Nowadays, an alternating current servo system based on a vector control technology and a digital control technology is widely applied to industrial automation, numerical control machine tools, industrial robots and other occasions. The alternating current servo system consists of a servo controller and a servo motor. The servo controller comprises an embedded microprocessor which receives commands of the upper computer and manages and controls electric energy, and the output electric energy is used for driving the servo motor; the servo motor is used as an actuating mechanism to drive the load equipment to realize the functions of tracking, positioning and the like.

Due to various use forms, the alternating current servo system generally supports position, rotating speed and torque control modes. In control, the position ring, the rotating speed ring and the torque ring are nested respectively. These control loops require parameter (usually PI) adjustment to achieve better performance, and load inertia, load torque disturbance and other load device related factors have a greater influence on the performance of the entire servo system. Therefore, when adjusting the parameters, calculation or learning of parameters such as load inertia and load torque is necessary.

In some special cases, the load inertia and the load torque are time-varying. If the moment of inertia of the winding device becomes larger with the increase of the winding material, the moment of inertia of the industrial robot is related to the angle of the mechanical arm; the loads of the bending apparatus and the transfer robot also vary. In these cases, the method of off-line calculation or learning is not applicable, and the fixed parameters (typically PI parameters) often cannot obtain stable control performance.

In response to this problem, researchers have studied a number of ways:

reference 1: patent "a method for automatically tuning speed loop controller parameters of an alternating current servo system", li shihua, etc., Nanjing Ke Yuan drive technology Limited company, grant publication numbers CN104242770, 2017;

reference 2: journal "identification of rotational inertia and self-tuning of regulator parameters for ac servo system", guo yue, etc., proceedings of the university of qing 2012;

reference 3: patent "servo control device", zhangwennong et al, anschuan motor, CN101454969A, 2009;

reference 1 and reference 2 belong to the same category, and both use a model reference adaptive algorithm to identify the system inertia online, and then calculate the controller parameters according to the inertia.
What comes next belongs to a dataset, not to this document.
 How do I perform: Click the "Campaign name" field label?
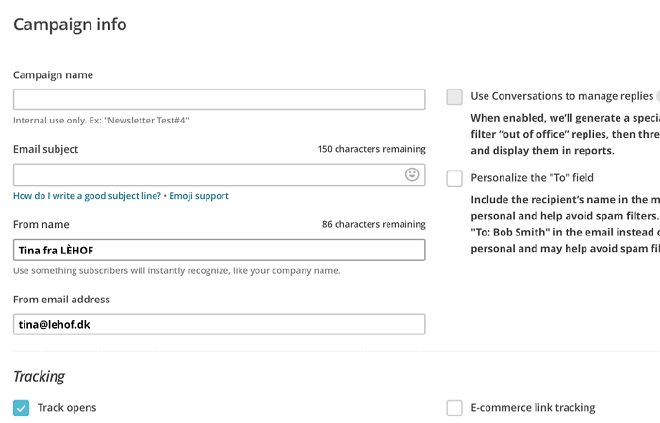pos(53,75)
The problem is that the convergence speed of the inertia identification algorithm is too low, reaches tens of seconds, and can not meet the requirement of real-time change of load inertia completely; in the method, the accuracy of inertia identification is related to the running state of the servo motor, and if the servo motor runs at a constant speed, the accuracy of inertia identification is poor.

Reference 3 has a good adaptation effect to unknown or varying load inertia using a disturbance observer and a phase lead compensation observer. But the parameter setting is relatively complicated. In addition, if the actual load inertia J is small (close to the minimum value Jm), the phase lead of the rotation speed ω p is much larger than the phase lag of the equivalent low-pass filter Lo, and the high-frequency vibration of the speed is easily caused.

Disclosure of Invention

Referring to fig. 1-4, like components shown in fig. 1-4 are given like reference numerals.

A typical conventional servo control apparatus is shown in fig. 1, and includes a first subtractor 1, a position adjuster 2, a second subtractor 3, a speed adjuster 4, a first integrator 5, and a second integrator 6; the input of the position regulator CP(s) is a given angle gamma calculated by the first subtracter 1^*And a feedback angle gamma_fIs output at a given speed ω^*. The function of the position regulator CP(s) is to make the rotation angle gamma of the controlled object_mTracking a given angle minimizes the error, which is typically of the type of P adjuster. The input to the speed regulator Cs(s) being a given speed ω^*And the feedback speed omega_fIs output as a given torque m^*. The function of the speed regulator Cs(s) is to make the running speed omega of the controlled object_mTracking a given speed omega^*The error is minimized and is typically of the type of PI regulator. The first integrator 5 and the second integrator 6 are integral models established by the controlled object, and the first integrator 5 is used for outputting the given torque m to the running speed omega of the controlled object through integral operation_mThe second integrator 6 is used to integrate the operating speed ω_mOutputting the rotation angle gamma of the controlled object by integral operation_m。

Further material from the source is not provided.